- _Work to be completed_: Below are records. Copy every line with "hamburger" in it.

==*==

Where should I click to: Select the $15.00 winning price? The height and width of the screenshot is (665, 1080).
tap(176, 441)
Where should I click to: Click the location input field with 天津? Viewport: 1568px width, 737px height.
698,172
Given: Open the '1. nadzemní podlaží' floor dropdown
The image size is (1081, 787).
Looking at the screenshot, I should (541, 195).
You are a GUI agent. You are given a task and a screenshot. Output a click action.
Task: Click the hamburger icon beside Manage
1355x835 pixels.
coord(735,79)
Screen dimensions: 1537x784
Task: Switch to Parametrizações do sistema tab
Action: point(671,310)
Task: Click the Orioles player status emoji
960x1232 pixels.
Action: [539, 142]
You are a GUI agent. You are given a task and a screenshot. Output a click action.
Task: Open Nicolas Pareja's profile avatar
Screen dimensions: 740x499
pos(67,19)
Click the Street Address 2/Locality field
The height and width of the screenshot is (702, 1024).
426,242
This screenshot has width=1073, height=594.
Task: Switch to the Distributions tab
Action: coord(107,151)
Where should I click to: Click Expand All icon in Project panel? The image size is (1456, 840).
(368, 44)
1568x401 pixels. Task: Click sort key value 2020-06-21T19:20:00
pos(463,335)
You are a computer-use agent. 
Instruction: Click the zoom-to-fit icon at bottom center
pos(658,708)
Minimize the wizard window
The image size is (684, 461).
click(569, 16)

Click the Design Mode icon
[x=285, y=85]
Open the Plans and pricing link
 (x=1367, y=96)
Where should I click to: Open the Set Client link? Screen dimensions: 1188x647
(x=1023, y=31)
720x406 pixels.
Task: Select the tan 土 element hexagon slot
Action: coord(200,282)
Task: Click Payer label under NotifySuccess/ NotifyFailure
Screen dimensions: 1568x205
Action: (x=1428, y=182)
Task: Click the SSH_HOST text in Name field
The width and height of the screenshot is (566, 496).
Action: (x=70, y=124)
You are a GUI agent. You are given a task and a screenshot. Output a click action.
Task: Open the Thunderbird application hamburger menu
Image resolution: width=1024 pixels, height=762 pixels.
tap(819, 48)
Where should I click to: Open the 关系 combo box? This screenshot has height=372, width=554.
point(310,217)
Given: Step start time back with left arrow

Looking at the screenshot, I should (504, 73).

==*==

- _Answer box_:
Task: Click the hamburger icon beside Manage
Task: Open the Thunderbird application hamburger menu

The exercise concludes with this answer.